• [What needs to be done] Reproduce the lines from the one containing "You are a computer-use agent." through the last line, inclusive, with "word list" changed to "vocabulary list" and everything else left as it is. Leave the pictures out.

• [Extracted information]

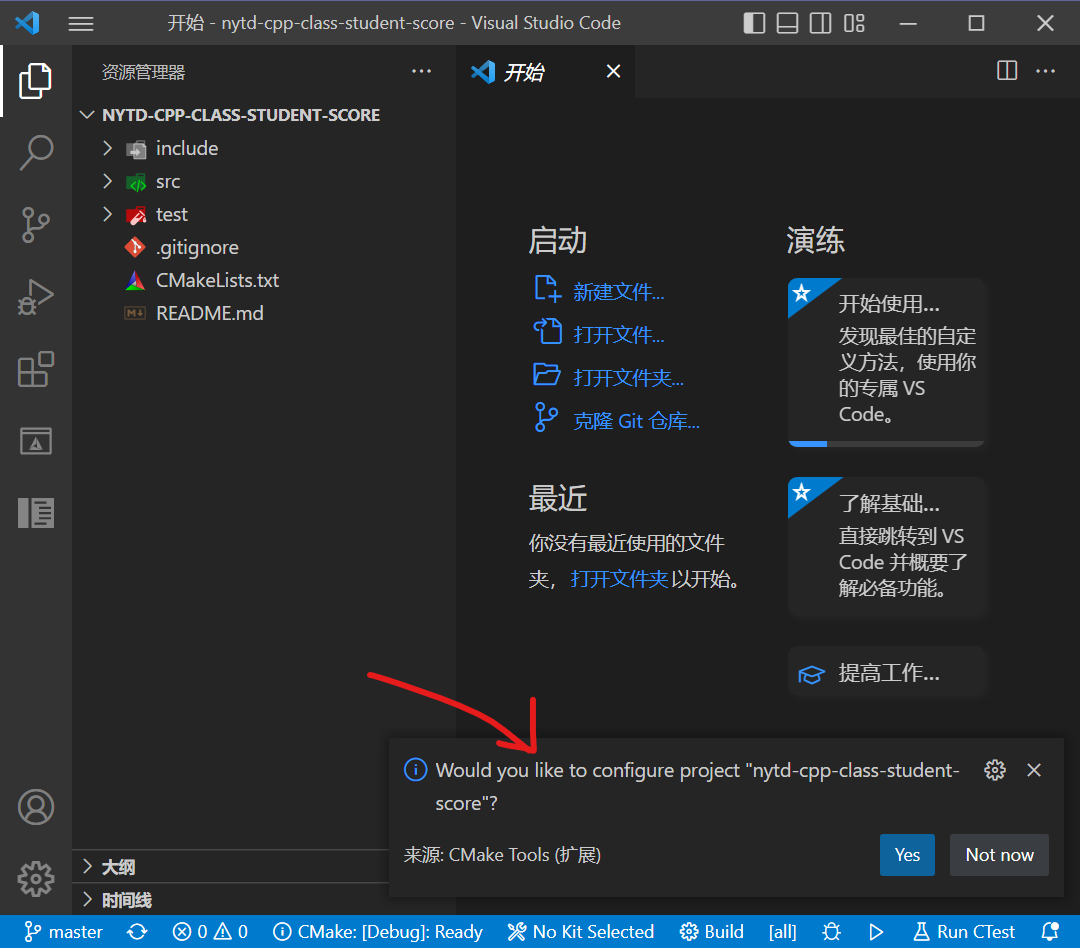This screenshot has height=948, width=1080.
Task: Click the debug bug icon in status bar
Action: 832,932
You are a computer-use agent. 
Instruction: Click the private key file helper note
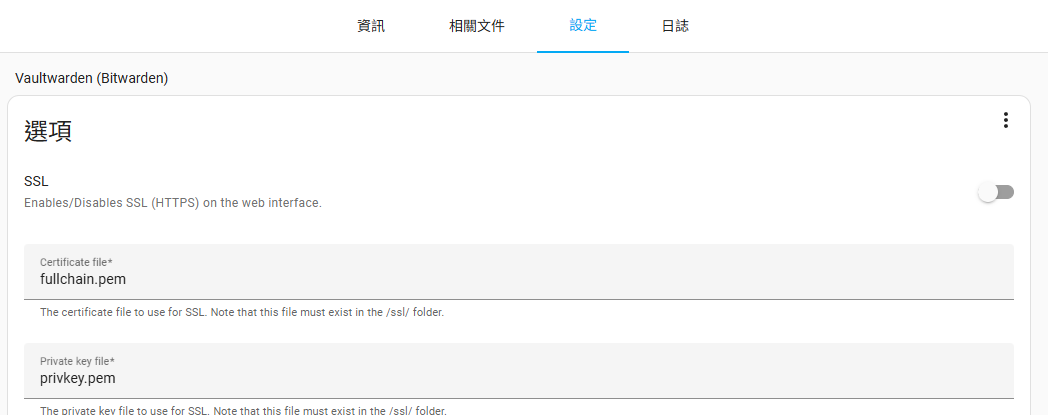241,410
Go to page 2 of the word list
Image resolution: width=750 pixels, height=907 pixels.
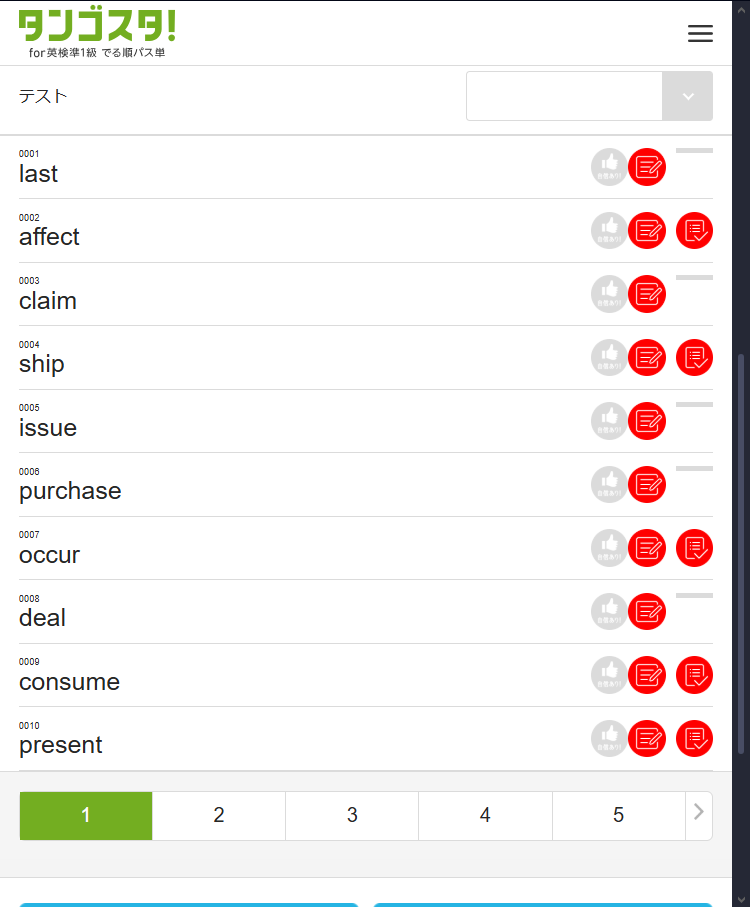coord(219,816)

• [Exercise output]
You are a computer-use agent. 
Instruction: Click the private key file helper note
241,410
Go to page 2 of the vocabulary list
Image resolution: width=750 pixels, height=907 pixels.
coord(219,816)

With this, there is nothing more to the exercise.